INSTRUCTIONS FOR THE TASK ->
Quote the records exactly, starting at the first line and stopping after the line with "Given: Disconnect Valking.gg using minus icon"; skip the pictures.

Records from a data collection ->
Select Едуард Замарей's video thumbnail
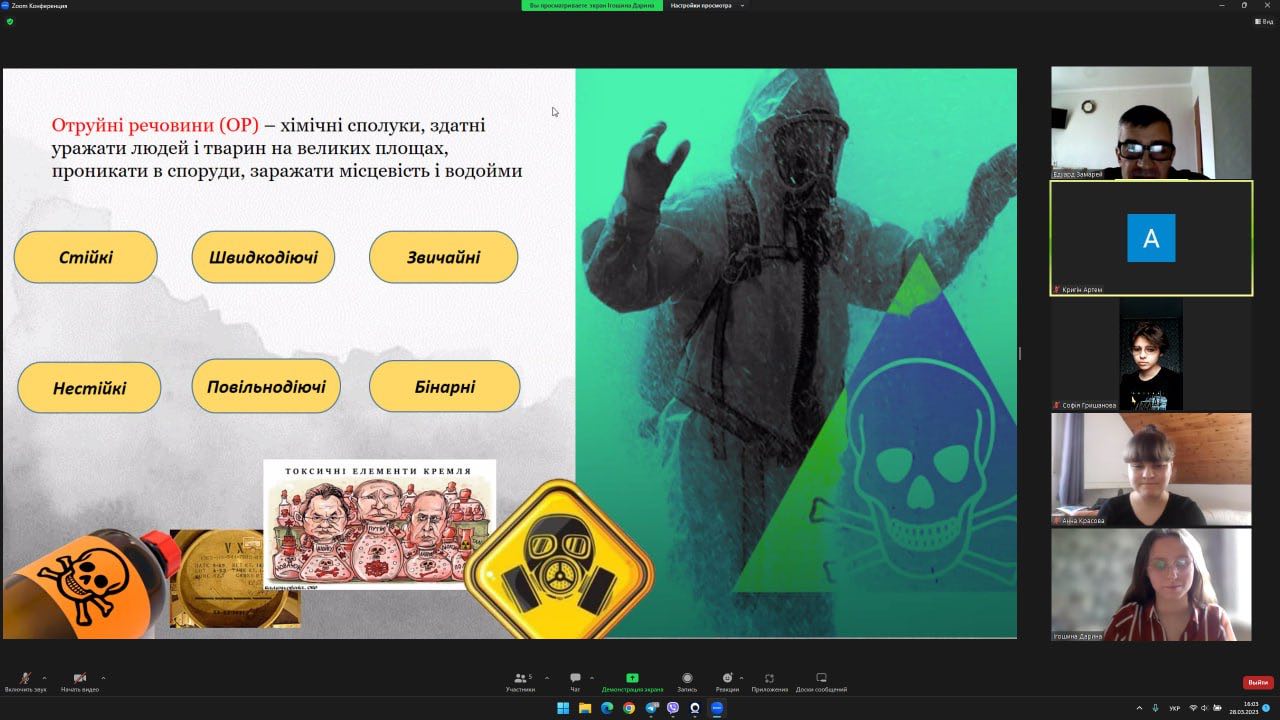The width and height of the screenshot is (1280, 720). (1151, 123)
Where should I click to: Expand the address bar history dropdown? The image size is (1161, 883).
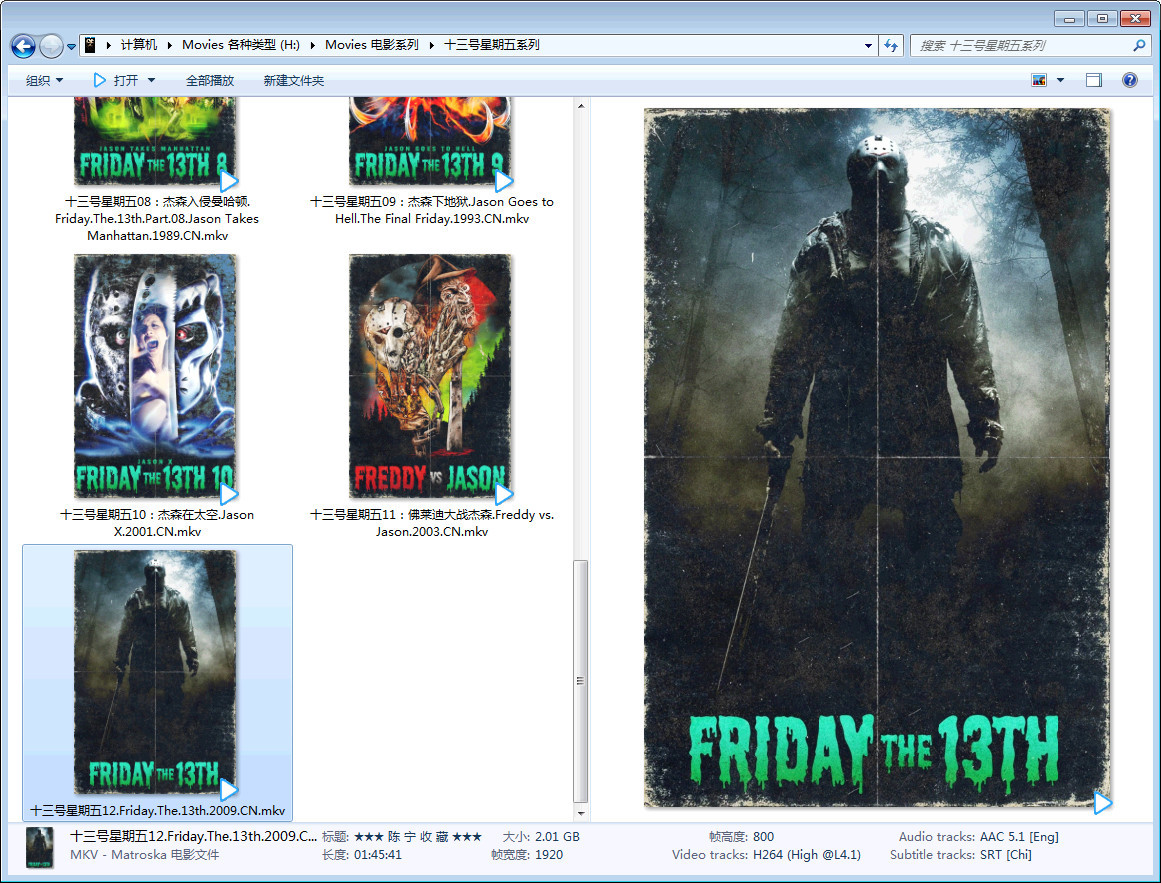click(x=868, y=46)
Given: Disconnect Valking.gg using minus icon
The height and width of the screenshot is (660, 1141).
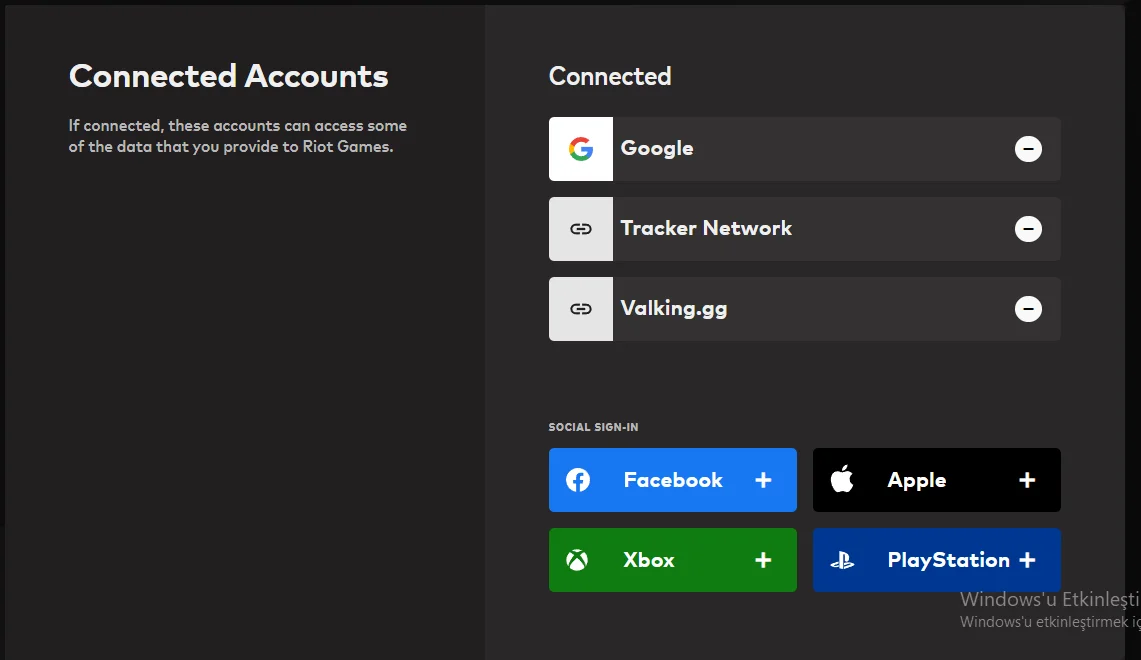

REPLY TO THE TASK ->
Select Едуард Замарей's video thumbnail
The width and height of the screenshot is (1280, 720). (1151, 123)
Where should I click to: Expand the address bar history dropdown? The image size is (1161, 883).
click(x=868, y=46)
Given: Disconnect Valking.gg using minus icon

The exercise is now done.